Холмс не вошел в дом вместе с нами; он медленно двинулся вдоль фасада, по дорожке, ведущей на кухню и дальше через сад, в сторону конюшни. Мистер Холдер и я так и не дождались Холмса; войдя в дом, мы молча расположились в столовой около камина. Внезапно дверь отворилась, и в комнату тихо вошла молодая девушка. Она была немного выше среднего роста, стройная, с темными волосами и глазами. Эти глаза казались еще темнее оттого, что в лице ее не было ни кровинки. Мне никогда еще не приходилось видеть такой мертвенной бледности. Губы тоже были совсем белые, глаза заплаканы. Казалось, что она сильнее потрясена горем, чем даже мистер Холдер. В то же время черты ее лица говорили о сильной воле и огромном самообладании.
She went straight to her uncle.
Не обращая на меня внимания, она подошла к дяде и нежно провела рукой по его волосам.
— Вы распорядились, чтобы Артура освободили, папа? — спросила она.
— Нет, моя девочка, дело надо расследовать до конца.
— Я глубоко убеждена, что он не виновен. Мне сердце подсказывает это. Он не мог сделать ничего дурного. Вы потом сами пожалеете, что обошлись с ним так сурово.
— Но почему же он молчит, если не виновен?
— Возможно, он обиделся, что вы подозреваете его в краже.
— Как же не подозревать, если я застал его с диадемой в руках?

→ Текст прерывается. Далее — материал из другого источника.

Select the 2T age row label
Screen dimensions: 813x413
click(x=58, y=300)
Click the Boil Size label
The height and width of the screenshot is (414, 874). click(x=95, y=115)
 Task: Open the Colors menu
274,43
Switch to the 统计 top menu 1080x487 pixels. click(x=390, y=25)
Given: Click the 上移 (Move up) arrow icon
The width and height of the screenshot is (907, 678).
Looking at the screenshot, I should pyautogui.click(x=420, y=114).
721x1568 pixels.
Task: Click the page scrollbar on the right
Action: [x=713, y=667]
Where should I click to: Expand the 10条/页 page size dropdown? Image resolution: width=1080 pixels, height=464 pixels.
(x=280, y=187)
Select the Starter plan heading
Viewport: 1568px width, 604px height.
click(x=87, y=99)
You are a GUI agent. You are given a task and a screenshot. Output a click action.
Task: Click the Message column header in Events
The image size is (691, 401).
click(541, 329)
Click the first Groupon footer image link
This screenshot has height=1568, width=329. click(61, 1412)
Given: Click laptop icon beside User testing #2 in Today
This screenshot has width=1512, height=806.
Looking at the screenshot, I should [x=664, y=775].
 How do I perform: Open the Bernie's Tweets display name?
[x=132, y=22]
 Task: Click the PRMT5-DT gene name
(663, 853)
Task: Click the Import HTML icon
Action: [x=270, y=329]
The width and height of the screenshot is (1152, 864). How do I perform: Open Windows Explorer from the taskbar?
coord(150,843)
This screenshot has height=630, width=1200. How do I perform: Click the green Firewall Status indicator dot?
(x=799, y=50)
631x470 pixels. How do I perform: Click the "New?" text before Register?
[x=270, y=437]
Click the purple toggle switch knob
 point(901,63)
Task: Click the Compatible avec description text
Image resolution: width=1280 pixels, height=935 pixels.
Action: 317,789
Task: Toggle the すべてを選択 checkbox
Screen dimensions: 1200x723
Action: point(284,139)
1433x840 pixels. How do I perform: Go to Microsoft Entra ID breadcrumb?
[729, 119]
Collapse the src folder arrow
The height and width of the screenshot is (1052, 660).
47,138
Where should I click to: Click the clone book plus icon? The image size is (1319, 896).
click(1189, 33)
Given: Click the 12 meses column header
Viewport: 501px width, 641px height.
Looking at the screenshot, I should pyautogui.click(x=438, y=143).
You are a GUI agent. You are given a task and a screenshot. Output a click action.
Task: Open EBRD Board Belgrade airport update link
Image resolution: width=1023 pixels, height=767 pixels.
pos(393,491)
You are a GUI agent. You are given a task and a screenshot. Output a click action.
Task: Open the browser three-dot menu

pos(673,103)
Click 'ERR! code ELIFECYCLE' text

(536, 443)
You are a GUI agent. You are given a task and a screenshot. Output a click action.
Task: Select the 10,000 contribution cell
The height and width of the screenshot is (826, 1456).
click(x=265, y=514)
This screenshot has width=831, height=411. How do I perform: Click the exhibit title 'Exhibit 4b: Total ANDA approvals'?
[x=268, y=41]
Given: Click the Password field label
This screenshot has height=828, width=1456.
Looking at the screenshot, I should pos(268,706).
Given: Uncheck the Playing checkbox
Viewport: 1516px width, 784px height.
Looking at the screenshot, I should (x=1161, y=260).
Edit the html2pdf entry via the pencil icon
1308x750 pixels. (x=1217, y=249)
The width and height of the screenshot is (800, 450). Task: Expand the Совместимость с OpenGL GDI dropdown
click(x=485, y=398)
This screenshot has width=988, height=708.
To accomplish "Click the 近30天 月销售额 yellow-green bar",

— Он взял диадему в руки, чтобы посмотреть. Поверьте, папа, он не виновен. Пожалуйста, прекратите это дело. Как ужасно, что наш дорогой Артур в тюрьме!
— Я не прекращу дела, пока не будут найдены бериллы. Ты настолько привязана к Артуру, что забываешь об ужасных последствиях. Нет, Мэри, я не отступлюсь, напротив, я пригласил джентльмена из Лондона для самого тщательного расследования.
— Это вы? — Мэри повернулась ко мне.
— Нет, это его друг. Тот джентльмен попросил, чтобы мы оставили его одного. Он хотел пройти по дорожке, которая ведет к конюшне.
— К конюшне? — Ее темные брови удивленно поднялись. — Что он думает там найти? А вот, очевидно, и он сам. Я надеюсь, сэр, что вам удастся доказать непричастность моего кузена к этому преступлению. Я убеждена в этом.
— Я полностью разделяю ваше мнение, — сказал Холмс, стряхивая у половика снег с ботинок. — Полагаю, я имею честь говорить с мисс Холдер? Вы позволите задать вам несколько вопросов?
— Ради Бога, сэр! Если б только мои ответы помогли распутать это ужасное дело!
— Вы ничего не слышали сегодня ночью?
— Ничего, пока до меня не донесся громкий голос дяди, и тогда я спустилась вниз.
— Накануне вечером вы закрывали окна и двери. Хорошо ли вы их заперли?
— Да.
— И они были заперты сегодня утром?
— Да.
— У вашей горничной есть поклонник. Вчера вечером вы говорили дяде, что она выходила к нему?